In my experience, what most people mean when they say "advanced linear algebra", they mean the abstract theory of linear operators in the context of modern algebra. At most universities, this material is covered in serious abstract algebra courses at either honors undergraduate or first-year graduate level. This means the study of R-modules over commutative rings in the special case where R is a commutative division ring i.e. a field. This means modules, algebras over R, submodules, R-module maps, product spaces, the Jordan-Holder theorem, tensor products, dual spaces, free modules and perhaps some elementary homological algebra. As I've said, this is usually covered in the student's first substantial year-long algebra course, at either the undergraduate or graduate levels.
Also in my experience, there usually isn't a separate "advanced linear algebra" class for students at the advanced undergraduate or graduate level. But there are exceptions. For example, Peter Lax's linear algebra book is based on a graduate course on the subject that he's taught there for many years designed to bring incoming graduate students at NYU who are weak in linear algebra up to speed for a second year functional analysis course. Lax became frustrated with the anemic skills in basic linear algebra most graduate students at NYU had and designed this course to rectify this very damaging lacuna in thier training.

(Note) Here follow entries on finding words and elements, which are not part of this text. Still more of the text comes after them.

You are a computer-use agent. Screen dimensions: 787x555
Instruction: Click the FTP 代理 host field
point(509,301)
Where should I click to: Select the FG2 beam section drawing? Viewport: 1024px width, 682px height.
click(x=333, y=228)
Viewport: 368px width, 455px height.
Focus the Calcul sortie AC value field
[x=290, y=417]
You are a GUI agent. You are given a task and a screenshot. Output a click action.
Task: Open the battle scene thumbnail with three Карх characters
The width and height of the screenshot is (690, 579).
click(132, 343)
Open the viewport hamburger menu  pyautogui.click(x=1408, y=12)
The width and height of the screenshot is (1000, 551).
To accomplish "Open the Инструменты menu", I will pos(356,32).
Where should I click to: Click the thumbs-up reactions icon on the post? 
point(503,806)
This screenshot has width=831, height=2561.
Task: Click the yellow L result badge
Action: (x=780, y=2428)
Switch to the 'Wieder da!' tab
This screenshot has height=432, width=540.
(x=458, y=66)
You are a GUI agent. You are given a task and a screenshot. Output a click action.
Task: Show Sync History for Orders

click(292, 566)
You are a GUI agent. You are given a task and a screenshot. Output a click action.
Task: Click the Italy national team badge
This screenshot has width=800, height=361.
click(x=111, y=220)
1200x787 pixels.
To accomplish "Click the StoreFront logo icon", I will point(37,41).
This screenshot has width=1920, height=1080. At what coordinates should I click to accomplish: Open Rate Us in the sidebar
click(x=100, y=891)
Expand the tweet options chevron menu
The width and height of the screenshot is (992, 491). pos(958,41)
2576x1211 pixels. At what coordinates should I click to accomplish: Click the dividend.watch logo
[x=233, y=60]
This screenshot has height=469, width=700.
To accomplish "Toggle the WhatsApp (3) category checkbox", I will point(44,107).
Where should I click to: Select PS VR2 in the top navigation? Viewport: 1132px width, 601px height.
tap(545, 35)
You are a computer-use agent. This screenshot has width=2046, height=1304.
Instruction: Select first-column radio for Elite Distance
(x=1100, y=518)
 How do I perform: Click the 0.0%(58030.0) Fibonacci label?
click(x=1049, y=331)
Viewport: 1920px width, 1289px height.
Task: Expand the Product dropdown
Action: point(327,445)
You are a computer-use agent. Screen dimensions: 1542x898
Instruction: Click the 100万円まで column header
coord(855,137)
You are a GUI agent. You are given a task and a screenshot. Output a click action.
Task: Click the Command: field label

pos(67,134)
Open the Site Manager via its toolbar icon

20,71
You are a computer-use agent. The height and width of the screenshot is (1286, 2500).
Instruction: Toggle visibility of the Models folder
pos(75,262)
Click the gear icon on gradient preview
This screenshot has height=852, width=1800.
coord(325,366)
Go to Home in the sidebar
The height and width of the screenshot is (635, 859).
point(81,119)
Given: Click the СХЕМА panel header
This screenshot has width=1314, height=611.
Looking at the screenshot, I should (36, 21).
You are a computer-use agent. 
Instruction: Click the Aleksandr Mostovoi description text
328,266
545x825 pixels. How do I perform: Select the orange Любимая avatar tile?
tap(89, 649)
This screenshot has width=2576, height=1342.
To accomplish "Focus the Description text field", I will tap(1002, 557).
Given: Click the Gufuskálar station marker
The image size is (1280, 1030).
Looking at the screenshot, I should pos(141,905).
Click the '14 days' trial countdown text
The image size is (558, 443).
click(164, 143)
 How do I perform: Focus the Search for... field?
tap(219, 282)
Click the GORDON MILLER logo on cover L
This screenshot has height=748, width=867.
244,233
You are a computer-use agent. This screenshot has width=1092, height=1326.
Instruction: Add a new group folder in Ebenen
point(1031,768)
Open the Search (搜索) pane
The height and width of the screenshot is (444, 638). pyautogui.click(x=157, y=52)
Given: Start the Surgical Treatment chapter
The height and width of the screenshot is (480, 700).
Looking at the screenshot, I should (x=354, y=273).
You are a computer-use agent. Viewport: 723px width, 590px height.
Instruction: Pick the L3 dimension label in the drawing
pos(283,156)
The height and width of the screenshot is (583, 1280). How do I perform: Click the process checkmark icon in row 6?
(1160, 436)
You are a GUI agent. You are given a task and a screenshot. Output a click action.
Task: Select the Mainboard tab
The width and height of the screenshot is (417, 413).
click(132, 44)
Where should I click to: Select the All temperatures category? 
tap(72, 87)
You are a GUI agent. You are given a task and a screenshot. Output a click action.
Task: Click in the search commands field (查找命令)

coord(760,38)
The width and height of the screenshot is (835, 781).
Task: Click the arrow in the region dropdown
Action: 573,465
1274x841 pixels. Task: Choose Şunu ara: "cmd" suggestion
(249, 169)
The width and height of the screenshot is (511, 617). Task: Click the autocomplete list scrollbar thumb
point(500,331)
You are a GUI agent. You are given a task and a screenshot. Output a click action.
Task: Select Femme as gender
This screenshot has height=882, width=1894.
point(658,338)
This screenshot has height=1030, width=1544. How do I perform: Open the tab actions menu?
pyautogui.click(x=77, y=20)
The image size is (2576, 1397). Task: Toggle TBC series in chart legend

If you're looking for a text that focuses purely on the abstract theory of linear operators, the best book is probably Module Theory: An Approach To Linear Algebra by T.S. Blythe. THE book on the subject and sadly, out of print and hard to find. Here's to Dover republishing it.
Hope that answers your question.
To answer your question succinctly, a first course on linear algebra should cover the basic computational tools: row reduction, determinants, and eigenvalues. A more advanced course should force the students to come to terms with more abstract language (vector spaces over an arbitrary field), and it should contain a sophisticated treatment of the spectral theorem. In an ideal world it would also introduce multilinear algebra and/or the canonical forms, but these topics are often reserved for graduate courses (often in the context of rings and modules).
In practice there is quite a large gap between advanced undergraduate and graduate algebra. This can lead to strange circumstances wherein students first learn about tensor products in a differential geometry course or the Jordan canonical form in a number theory course. I recommend that undergraduates take as much linear algebra as possible since good graduate programs will often assume that students know more linear algebra than they do in practice.